Trying not to panic I went to UAE (one of the only countries with open borders at that time). At first this sounded like an OK plan. Nice weather, a hotel on the beach, what's not to like? Except it was August, and the outside air temperature was at least 50 degrees. I am Portuguese, so I can safely say I am usually very comfortable in high temperatures, but this was different, and 50 degrees is not a pleasant temperature to feel on the skin! If I wanted to go anywhere, I had to take a taxi, so there was nowhere to walk, to gather my thoughts.
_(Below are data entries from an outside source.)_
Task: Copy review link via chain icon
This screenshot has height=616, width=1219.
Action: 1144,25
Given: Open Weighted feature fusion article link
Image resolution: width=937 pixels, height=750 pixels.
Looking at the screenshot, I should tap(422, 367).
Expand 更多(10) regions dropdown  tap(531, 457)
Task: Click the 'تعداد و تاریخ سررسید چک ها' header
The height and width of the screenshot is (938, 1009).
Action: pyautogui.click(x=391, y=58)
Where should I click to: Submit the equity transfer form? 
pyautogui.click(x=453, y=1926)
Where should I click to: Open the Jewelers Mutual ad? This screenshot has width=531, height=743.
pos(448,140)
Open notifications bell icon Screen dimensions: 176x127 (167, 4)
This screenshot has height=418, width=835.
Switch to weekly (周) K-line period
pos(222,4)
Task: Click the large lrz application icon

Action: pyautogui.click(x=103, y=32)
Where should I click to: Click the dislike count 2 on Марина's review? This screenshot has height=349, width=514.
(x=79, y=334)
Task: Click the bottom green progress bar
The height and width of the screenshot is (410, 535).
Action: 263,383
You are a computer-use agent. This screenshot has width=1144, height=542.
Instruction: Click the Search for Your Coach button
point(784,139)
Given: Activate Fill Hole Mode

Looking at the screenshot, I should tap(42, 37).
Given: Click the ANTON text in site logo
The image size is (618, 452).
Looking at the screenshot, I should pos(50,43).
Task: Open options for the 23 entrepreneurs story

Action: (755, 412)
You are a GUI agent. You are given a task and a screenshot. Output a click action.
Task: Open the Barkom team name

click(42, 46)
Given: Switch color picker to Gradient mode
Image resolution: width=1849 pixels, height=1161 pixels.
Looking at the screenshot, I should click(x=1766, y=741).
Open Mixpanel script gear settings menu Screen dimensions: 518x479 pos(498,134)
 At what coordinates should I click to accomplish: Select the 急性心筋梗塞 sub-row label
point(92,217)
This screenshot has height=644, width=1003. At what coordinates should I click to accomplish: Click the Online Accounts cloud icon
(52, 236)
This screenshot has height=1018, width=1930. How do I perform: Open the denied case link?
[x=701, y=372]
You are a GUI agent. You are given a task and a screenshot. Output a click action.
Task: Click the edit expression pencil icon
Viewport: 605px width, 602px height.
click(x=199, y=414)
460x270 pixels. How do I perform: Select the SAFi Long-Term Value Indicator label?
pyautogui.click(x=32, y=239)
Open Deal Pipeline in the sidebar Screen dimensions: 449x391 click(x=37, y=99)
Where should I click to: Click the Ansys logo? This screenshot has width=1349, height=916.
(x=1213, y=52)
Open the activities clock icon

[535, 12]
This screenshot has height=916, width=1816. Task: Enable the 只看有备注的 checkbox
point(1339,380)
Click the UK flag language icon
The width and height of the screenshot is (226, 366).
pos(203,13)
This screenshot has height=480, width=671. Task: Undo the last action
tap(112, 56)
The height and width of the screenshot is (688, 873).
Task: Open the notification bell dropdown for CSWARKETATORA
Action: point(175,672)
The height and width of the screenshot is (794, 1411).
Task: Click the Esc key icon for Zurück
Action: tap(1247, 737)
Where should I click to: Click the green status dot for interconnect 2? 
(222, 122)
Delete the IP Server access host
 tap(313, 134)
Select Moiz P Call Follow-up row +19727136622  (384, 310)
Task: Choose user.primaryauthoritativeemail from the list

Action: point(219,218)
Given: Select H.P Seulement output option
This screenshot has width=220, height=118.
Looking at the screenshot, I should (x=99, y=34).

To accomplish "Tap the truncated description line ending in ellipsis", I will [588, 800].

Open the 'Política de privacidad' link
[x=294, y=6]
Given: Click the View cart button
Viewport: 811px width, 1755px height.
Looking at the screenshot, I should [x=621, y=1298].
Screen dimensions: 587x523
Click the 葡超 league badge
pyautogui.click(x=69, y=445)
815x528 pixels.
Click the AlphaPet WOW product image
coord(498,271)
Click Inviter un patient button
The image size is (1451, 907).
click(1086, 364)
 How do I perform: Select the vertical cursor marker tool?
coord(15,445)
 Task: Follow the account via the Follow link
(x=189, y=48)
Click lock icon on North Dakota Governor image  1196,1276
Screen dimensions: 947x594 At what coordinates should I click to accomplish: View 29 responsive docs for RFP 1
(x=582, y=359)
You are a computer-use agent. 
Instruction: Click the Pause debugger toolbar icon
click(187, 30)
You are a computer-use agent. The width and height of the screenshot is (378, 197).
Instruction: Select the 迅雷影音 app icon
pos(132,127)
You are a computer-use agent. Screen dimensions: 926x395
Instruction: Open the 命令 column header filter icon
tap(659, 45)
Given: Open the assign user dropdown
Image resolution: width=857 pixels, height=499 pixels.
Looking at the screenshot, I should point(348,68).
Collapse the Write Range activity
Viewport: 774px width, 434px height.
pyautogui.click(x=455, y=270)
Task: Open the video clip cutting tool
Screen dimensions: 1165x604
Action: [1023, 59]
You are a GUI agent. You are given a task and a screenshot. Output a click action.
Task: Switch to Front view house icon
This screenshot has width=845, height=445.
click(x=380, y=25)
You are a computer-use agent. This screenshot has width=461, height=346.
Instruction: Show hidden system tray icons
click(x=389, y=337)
There was no aimless strolling and it was impossible to take in anything cultural. I went from one air conditioned building to the next.
It was so hard to be constantly waiting, and without any timeframes to manage my expectations. I felt like I’d got off the train at the wrong station, only to find myself lost in the middle of nowhere with an indefinite wait for the next train to arrive. It wasn’t anyone’s fault, the whole world was adapting to the immense tidal wave of the pandemic fall out. We still are.
Eventually I found it impossible to live with this never ending uncertainty, and went back to Portugal to wait it out. It was so good to be around my family after months of feeling like an outsider and not wanted. I had always wanted to see the world, but this was an experience I had not imagined in my wildest dreams or nightmares!
Almost a year on (10 months to be exact), my visa finally came through and I’m now back in Tokyo where my dreams are, and although I feel like I’ve been through an emotional washing machine, I realise I’m extremely lucky, when so many have lost so much. Looking back over the past few months I realise that instead of avoiding uncertainty we should try to embrace it, and accept it as a constant in life. It's in times of adversity and uncertainty and being outside of our comfort zone that awakens our brain, our senses and our creativity, questioning what we know and exposing us to life without the rose-tinted specs.